** Opening INPUT RECORDS block **
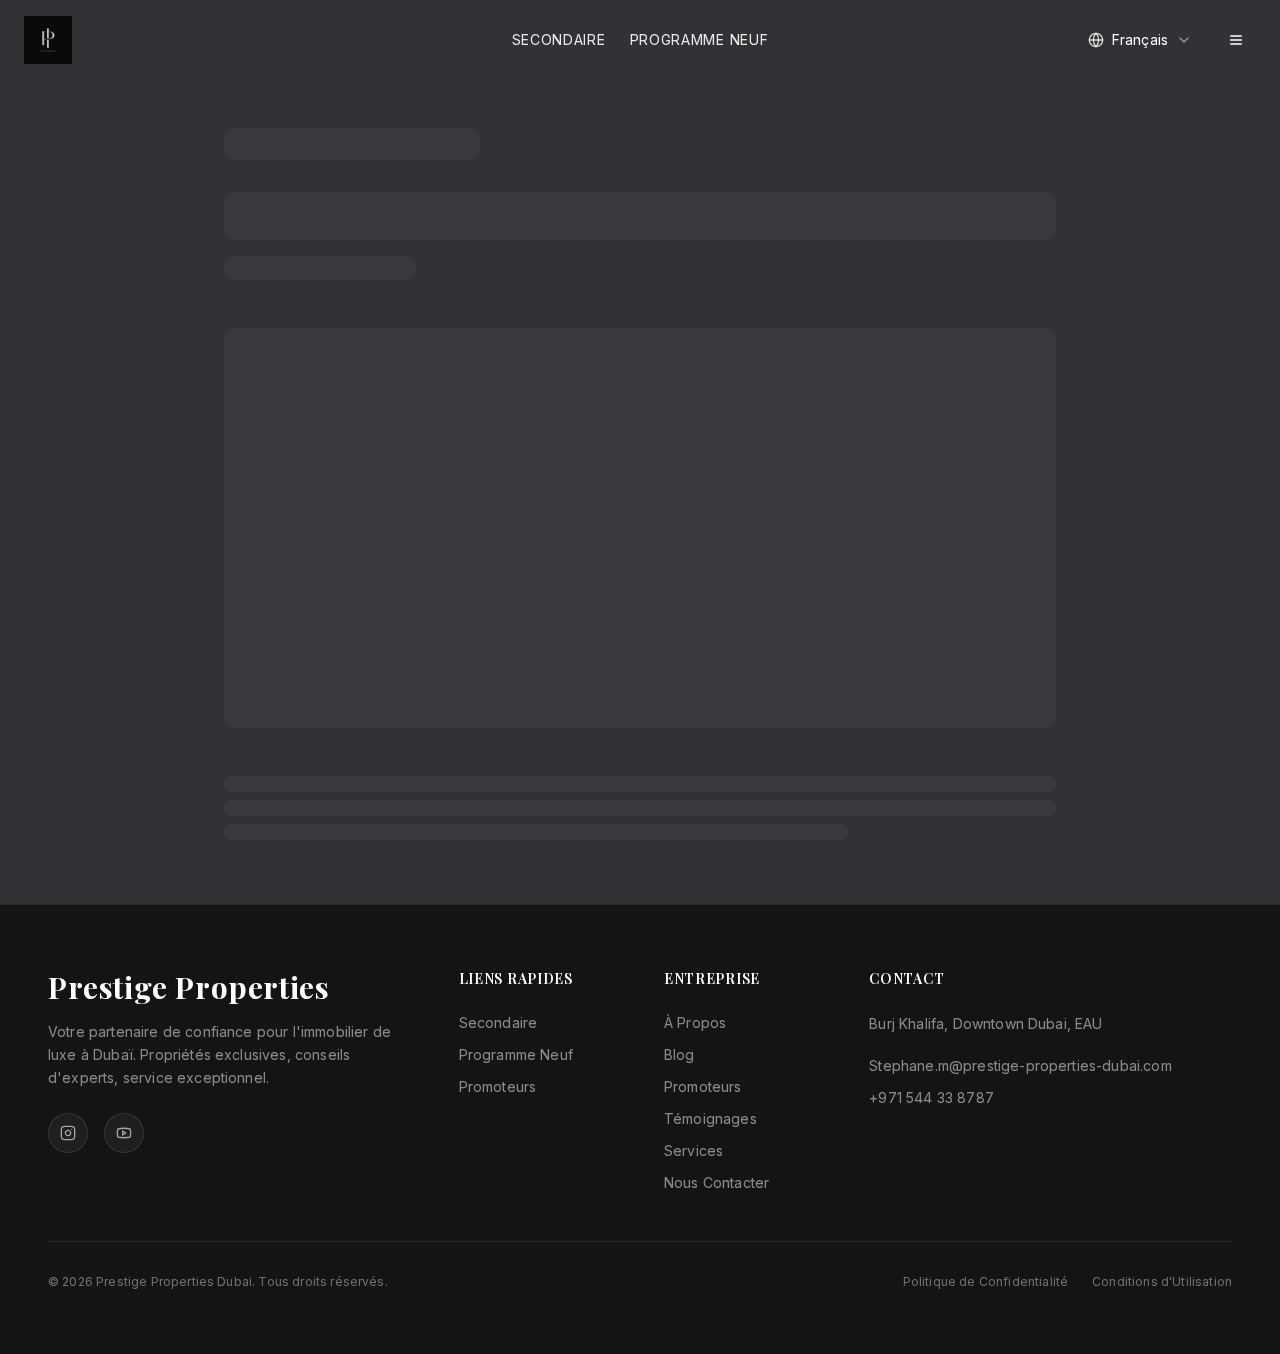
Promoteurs (498, 1086)
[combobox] (1140, 40)
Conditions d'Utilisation (1162, 1281)
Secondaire (559, 39)
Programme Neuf (699, 39)
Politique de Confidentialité (985, 1281)
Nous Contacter (716, 1182)
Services (693, 1150)
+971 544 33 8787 (931, 1097)
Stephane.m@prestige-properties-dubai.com (1020, 1065)
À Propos (695, 1022)
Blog (679, 1054)
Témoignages (710, 1118)
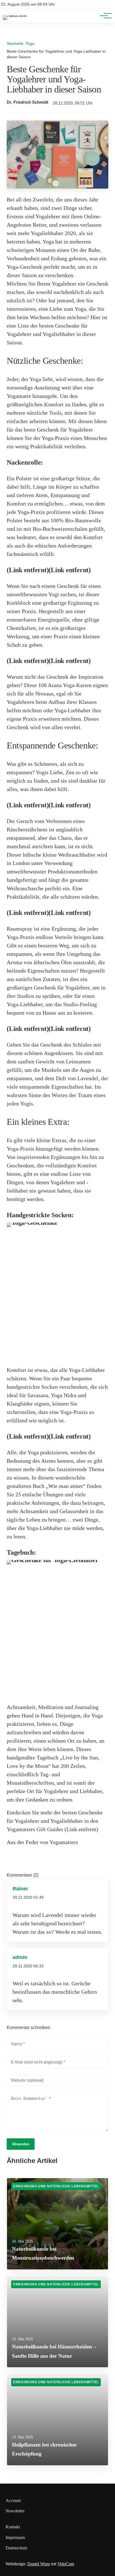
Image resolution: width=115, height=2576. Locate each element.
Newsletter (15, 2510)
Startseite (15, 43)
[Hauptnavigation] (104, 15)
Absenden (20, 2144)
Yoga (29, 43)
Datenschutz (16, 2547)
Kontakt (13, 2526)
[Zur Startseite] (15, 15)
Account (13, 2500)
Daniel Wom (38, 2563)
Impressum (15, 2537)
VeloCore (66, 2563)
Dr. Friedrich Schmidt (27, 102)
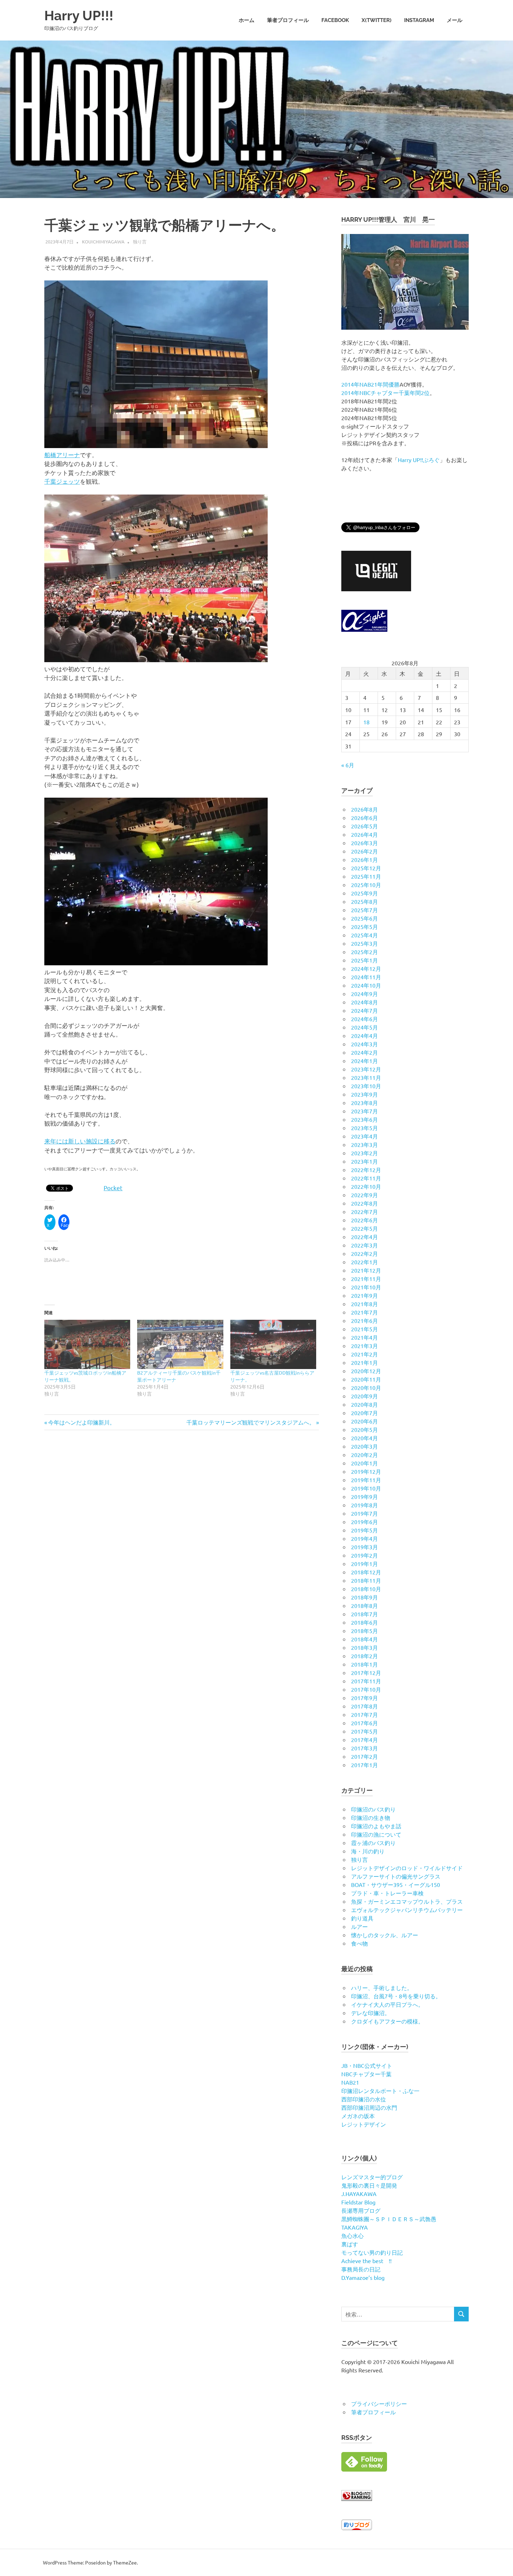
** Closing INPUT RECORDS block **
ASSIGNED TASK ->
Once the line with "Conditions d'Utilisation (1162, 1281)" has been found above, output that line and every later line exactly, stopping after the line with "Impressum (15, 2537)", and omit the pictures.

PROBLEM SOLUTION ->
Conditions d'Utilisation (1162, 1281)
Secondaire (559, 39)
Programme Neuf (699, 39)
Politique de Confidentialité (985, 1281)
Nous Contacter (716, 1182)
Services (693, 1150)
+971 544 33 8787 (931, 1097)
Stephane.m@prestige-properties-dubai.com (1020, 1065)
À Propos (695, 1022)
Blog (679, 1054)
Témoignages (710, 1118)
Image resolution: width=115, height=2576. Locate each element.
Newsletter (15, 2510)
Startseite (15, 43)
[Hauptnavigation] (104, 15)
Absenden (20, 2144)
Yoga (29, 43)
Datenschutz (16, 2547)
Kontakt (13, 2526)
[Zur Startseite] (15, 15)
Account (13, 2500)
Daniel Wom (38, 2563)
Impressum (15, 2537)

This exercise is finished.